Exercise details – Could you rewrite the entries below as a numbered list, with blank lines skipped and the pictures left out?

The data –
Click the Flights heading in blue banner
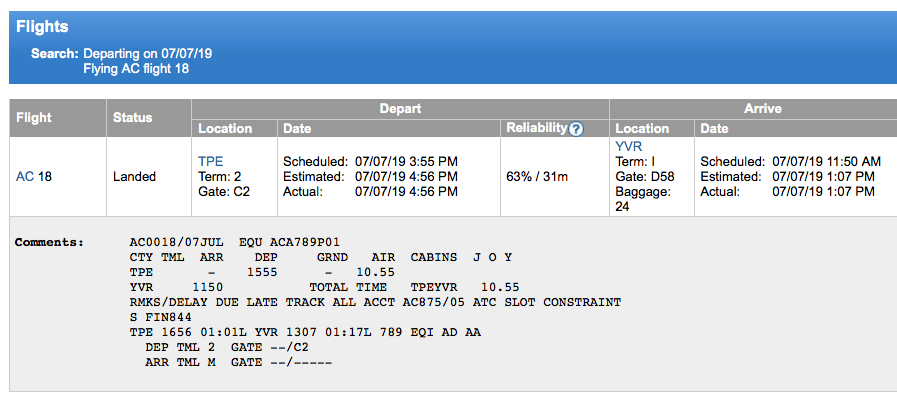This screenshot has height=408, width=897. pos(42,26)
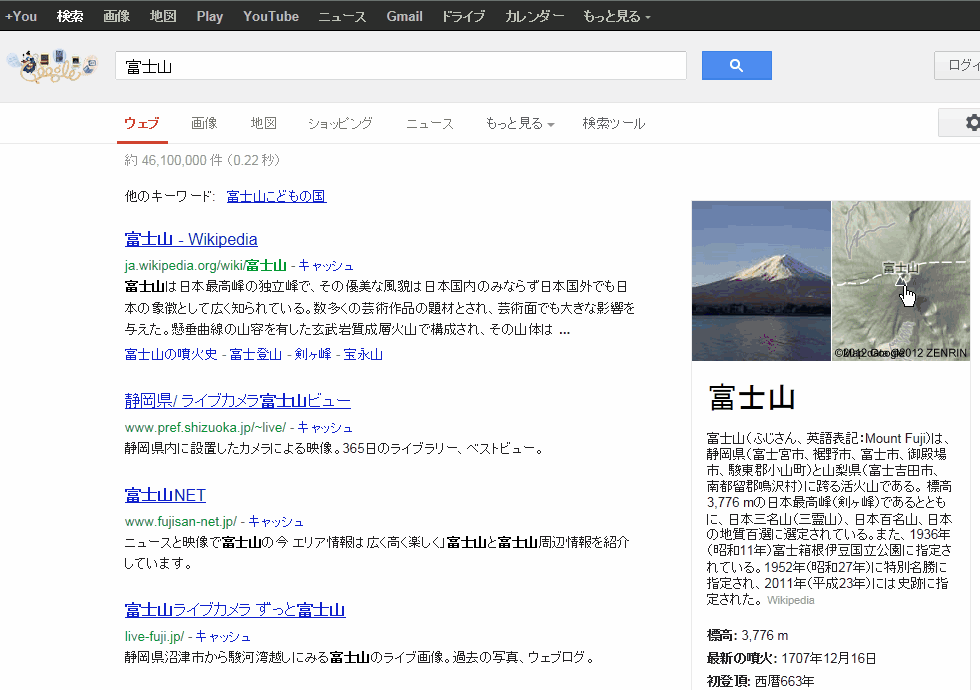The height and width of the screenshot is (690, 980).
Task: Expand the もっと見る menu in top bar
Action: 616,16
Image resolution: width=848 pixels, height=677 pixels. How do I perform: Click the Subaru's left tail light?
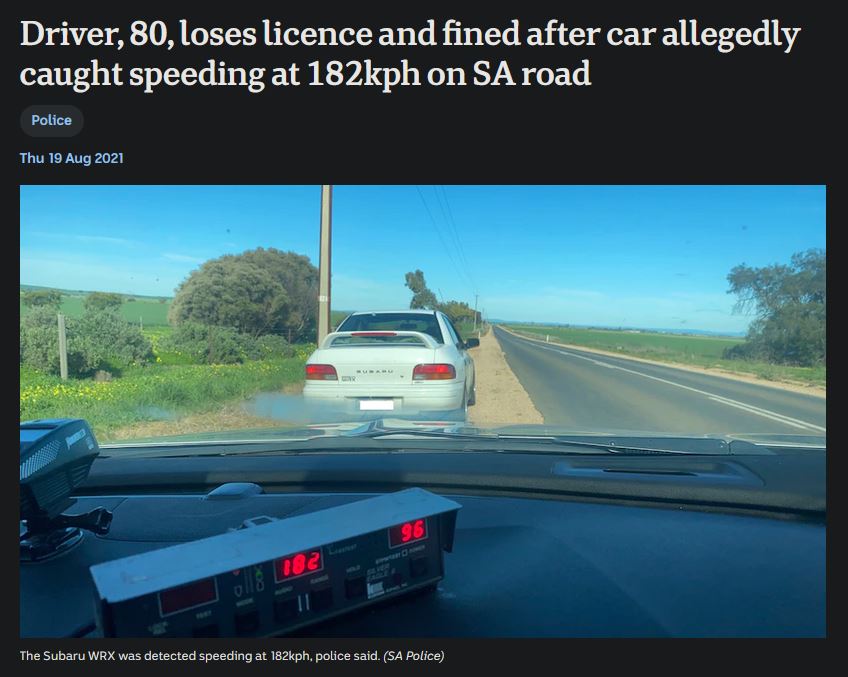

Result of the exercise –
1. Click the Flights heading in blue banner
2. This screenshot has height=408, width=897. pos(42,26)
3. The height and width of the screenshot is (690, 980).
4. Task: Expand the もっと見る menu in top bar
5. Action: 616,16
6. Image resolution: width=848 pixels, height=677 pixels. How do I perform: Click the Subaru's left tail light?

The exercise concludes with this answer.